### [Stated goal]
Please copy, word for word, the stretch of the records from the line containing "Select the Performances tab" through the line containing "pos(225,11)", with both of those lines included.

### [Records for locating displayed items]
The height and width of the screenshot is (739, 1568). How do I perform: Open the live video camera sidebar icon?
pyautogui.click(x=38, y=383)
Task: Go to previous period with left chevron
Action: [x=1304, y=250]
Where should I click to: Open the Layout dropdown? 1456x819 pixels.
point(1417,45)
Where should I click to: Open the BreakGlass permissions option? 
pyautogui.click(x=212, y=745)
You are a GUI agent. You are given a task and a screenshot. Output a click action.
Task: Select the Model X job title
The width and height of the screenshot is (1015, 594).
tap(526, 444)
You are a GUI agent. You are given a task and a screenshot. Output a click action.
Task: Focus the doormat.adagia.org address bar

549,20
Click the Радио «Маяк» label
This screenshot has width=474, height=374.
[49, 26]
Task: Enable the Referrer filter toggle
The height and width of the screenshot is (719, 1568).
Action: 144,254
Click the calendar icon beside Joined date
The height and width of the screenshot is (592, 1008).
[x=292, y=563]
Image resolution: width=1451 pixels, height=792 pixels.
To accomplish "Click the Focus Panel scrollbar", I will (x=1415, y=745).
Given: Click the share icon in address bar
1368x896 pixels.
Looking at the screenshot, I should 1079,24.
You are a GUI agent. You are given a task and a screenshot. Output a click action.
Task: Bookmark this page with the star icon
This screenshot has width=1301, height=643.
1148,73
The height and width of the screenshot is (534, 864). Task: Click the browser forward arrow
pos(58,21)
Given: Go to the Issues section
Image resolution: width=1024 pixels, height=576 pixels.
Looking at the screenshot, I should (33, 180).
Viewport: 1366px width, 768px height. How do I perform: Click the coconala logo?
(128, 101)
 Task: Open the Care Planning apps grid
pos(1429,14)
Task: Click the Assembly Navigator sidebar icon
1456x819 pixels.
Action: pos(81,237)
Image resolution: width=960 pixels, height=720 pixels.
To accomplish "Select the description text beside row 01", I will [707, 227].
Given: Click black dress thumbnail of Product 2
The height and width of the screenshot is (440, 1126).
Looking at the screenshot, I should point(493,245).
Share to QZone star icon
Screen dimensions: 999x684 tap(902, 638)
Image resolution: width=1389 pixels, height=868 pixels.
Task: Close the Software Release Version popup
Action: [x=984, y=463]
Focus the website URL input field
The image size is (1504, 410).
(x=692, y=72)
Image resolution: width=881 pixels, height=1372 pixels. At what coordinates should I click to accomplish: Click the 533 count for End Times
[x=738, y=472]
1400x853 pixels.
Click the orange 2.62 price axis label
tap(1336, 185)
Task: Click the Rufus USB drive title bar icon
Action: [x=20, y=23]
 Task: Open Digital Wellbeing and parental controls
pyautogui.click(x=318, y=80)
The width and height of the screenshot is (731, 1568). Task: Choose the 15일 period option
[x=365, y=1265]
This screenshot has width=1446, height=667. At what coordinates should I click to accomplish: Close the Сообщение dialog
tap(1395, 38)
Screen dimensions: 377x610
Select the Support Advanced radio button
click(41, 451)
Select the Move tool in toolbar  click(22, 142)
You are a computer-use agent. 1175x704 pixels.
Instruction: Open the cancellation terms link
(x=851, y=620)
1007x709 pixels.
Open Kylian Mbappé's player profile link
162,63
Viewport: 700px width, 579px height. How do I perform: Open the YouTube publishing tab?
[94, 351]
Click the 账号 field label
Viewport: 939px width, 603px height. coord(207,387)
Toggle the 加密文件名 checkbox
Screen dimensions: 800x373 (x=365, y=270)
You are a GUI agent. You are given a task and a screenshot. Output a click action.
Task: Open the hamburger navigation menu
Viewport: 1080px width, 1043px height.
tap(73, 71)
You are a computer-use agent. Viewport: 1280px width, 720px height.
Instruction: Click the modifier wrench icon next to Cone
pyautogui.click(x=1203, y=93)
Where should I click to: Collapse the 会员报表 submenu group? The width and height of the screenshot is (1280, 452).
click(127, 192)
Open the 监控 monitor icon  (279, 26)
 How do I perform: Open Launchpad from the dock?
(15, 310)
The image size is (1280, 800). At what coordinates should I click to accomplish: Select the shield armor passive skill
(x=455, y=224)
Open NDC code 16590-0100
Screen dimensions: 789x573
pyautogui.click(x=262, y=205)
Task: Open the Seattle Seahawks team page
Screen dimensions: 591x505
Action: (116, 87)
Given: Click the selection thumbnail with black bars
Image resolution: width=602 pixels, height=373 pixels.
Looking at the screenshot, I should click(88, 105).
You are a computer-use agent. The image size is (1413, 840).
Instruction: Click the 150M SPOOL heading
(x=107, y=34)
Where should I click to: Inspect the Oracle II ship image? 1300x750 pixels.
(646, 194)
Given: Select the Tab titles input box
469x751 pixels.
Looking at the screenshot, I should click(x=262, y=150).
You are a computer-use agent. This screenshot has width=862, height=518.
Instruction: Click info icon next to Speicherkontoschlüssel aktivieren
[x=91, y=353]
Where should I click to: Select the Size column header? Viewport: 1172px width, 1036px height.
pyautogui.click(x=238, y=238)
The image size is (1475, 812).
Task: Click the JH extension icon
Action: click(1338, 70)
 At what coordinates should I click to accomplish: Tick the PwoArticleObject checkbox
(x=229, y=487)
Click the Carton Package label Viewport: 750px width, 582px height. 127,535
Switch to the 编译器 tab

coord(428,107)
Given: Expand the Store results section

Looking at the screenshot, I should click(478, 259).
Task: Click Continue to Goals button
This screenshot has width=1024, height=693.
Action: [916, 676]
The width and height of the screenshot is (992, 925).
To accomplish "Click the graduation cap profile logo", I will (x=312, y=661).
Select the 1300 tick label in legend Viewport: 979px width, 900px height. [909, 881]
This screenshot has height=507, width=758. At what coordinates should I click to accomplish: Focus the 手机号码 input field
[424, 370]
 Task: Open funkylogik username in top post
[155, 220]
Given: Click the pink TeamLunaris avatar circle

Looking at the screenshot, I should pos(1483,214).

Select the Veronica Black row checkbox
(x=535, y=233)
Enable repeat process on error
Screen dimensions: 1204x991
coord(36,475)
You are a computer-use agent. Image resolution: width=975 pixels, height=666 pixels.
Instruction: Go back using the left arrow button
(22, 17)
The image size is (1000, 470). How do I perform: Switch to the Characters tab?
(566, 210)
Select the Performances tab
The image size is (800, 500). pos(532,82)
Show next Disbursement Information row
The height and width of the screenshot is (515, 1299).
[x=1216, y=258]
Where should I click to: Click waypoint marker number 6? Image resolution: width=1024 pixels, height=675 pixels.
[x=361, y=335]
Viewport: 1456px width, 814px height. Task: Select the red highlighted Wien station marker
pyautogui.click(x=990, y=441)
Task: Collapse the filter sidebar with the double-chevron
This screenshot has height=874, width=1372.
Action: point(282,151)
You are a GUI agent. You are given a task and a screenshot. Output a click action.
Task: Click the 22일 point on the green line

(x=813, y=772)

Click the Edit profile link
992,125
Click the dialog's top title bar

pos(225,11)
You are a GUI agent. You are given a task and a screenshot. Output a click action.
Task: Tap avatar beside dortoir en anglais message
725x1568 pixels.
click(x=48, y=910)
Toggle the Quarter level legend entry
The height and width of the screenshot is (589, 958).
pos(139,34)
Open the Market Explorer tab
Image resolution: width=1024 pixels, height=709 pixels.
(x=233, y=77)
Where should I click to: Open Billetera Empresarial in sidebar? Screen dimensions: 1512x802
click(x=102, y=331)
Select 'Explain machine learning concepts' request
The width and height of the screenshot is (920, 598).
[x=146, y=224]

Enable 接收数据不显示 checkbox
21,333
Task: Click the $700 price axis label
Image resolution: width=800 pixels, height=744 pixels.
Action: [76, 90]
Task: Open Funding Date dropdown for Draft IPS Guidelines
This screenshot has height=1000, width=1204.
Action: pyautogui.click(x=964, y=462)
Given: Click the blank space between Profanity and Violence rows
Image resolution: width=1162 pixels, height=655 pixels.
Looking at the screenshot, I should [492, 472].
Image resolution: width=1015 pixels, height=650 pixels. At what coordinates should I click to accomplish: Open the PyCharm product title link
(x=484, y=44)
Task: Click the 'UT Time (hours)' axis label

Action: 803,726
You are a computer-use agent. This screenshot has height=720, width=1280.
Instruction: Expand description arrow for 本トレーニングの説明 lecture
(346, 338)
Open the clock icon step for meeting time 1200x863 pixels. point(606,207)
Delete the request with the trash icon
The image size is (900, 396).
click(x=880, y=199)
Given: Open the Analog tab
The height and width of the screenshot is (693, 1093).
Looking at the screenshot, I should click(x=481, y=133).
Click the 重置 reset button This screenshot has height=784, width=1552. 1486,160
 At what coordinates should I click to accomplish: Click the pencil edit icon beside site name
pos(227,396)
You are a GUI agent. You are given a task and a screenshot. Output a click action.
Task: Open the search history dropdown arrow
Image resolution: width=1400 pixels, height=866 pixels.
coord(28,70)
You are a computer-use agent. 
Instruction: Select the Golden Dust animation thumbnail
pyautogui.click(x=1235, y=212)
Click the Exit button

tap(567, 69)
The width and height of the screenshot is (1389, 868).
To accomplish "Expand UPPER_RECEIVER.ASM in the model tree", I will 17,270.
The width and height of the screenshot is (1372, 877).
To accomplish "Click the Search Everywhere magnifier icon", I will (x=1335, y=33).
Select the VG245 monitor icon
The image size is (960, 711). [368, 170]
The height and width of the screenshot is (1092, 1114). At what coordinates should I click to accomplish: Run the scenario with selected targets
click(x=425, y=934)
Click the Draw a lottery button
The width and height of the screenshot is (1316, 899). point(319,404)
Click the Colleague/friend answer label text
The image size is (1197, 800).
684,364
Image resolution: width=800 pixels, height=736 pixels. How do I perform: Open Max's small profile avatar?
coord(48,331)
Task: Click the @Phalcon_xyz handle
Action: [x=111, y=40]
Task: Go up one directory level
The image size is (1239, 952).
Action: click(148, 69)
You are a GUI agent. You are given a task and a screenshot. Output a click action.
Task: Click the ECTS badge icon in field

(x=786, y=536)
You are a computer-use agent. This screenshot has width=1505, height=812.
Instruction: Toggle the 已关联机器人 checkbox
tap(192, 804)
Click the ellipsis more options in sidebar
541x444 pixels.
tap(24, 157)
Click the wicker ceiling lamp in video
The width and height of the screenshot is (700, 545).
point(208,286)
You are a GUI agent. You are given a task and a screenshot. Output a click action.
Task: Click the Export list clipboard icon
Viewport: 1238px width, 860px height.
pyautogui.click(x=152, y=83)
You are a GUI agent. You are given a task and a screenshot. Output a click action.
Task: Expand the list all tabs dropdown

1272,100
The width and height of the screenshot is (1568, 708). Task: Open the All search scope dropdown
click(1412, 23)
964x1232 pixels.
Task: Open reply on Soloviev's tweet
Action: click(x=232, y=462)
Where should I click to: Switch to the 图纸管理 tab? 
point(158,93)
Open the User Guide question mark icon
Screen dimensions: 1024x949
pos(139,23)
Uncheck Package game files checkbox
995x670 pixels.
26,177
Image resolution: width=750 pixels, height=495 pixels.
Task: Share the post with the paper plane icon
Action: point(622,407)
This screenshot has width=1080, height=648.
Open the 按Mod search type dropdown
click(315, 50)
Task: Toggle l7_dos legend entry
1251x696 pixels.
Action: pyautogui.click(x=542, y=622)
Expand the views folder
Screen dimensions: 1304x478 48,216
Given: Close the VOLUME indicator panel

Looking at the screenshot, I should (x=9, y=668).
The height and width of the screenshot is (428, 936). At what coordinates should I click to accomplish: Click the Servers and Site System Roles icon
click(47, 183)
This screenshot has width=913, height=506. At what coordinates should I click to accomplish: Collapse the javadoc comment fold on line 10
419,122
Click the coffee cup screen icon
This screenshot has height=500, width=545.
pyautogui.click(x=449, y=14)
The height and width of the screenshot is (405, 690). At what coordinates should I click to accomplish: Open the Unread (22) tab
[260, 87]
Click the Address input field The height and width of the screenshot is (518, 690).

### [Response to the exercise]
Select the Performances tab
The image size is (800, 500). pos(532,82)
Show next Disbursement Information row
The height and width of the screenshot is (515, 1299).
[x=1216, y=258]
Where should I click to: Click waypoint marker number 6? Image resolution: width=1024 pixels, height=675 pixels.
[x=361, y=335]
Viewport: 1456px width, 814px height. Task: Select the red highlighted Wien station marker
pyautogui.click(x=990, y=441)
Task: Collapse the filter sidebar with the double-chevron
This screenshot has height=874, width=1372.
Action: point(282,151)
You are a GUI agent. You are given a task and a screenshot. Output a click action.
Task: Click the 22일 point on the green line

(x=813, y=772)

Click the Edit profile link
992,125
Click the dialog's top title bar

pos(225,11)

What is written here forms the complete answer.